Price takers to price makers
Buy sides, traditionally price takers in bond trading, are slowly waking up to the notion that they can deliver outperformance if they can derive insights into market pricing. This means controlling data.
“I expect the buy side can increase its voice if we can aggregate our data,” said He Xuanlai, executive director and fixed-income manager at China Life Franklin Asset Management, speaking at a conference.
He says it’s difficult for buy sides to get a handle on the foundations of liquidity, such as speed of execution, block size and limiting market impact—and the reduction of sell-side inventory has only made this harder. Electronic platforms can help buy sides get access to the right data, He says.
But are platforms delivering on improved liquidity? “Trading systems that aggregate all trading activity—when conditions are right—allow the buy side to become a liquidity provider,” said Lu Liying, senior portfolio manager at Alliance Bernstein, speaking at a conference. “But just having the system to tell you about liquidity isn’t enough… Tech is now impacting not just trading, but how portfolio managers make decisions.”
Vendors second this view. “Electronification means liquidity is easier to get, but it’s not just about having a view, but having the means,” said Christophe Roupie, head of Europe and Asia at Market Axess, a bond-trading vendor.
Putting data to work
Buy sides need to streamline processes from order management to execution, and they are borrowing techniques such as TCA from the equities world in order to measure how well they’re doing—and how they should be paying their traders.
The upshot is that buy sides, by joining platforms and adopting new tech, can access liquidity and use information to be price takers by trading illiquid blocks more confidently. Unlike in the equities world, buy sides in bonds are unlikely to evolve into market making. But they can use data to figure out when the market herd is making a mistake, take the contrarian side of a trade, and prove their alpha.
So for those buy sides seeking liquidity, the challenge today is about data: storing it, accessing it, structuring it, and using it to make trading decisions.
The next step will be to apply artificial intelligence.
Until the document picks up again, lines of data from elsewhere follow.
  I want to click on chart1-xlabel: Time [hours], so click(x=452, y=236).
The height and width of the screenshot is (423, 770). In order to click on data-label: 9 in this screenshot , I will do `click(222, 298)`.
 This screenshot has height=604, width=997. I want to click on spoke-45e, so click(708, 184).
Vendors and buy side managers alike see the value in machine learning—if they can get to the point where it’s applicable.
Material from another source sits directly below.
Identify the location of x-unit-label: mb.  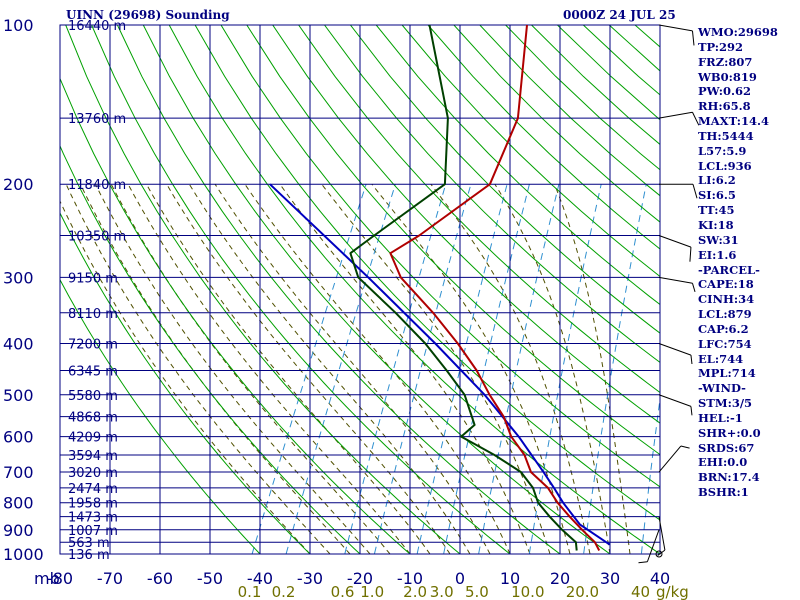
(47, 578).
“The buy side is spending more time on data strategy,” said Jesper Bruun-Olsen, regional head at vendor Algomi, speaking at a conference. “They want to apply machine leaning, intelligence augmentation, and at some point, A.I. But first they need to acquire and store the data.”
Another vendor told DigFin: “A.I is the next big change, but that will require an investment in trading processes to allow for automatic execution of orders. That’s the next trend.”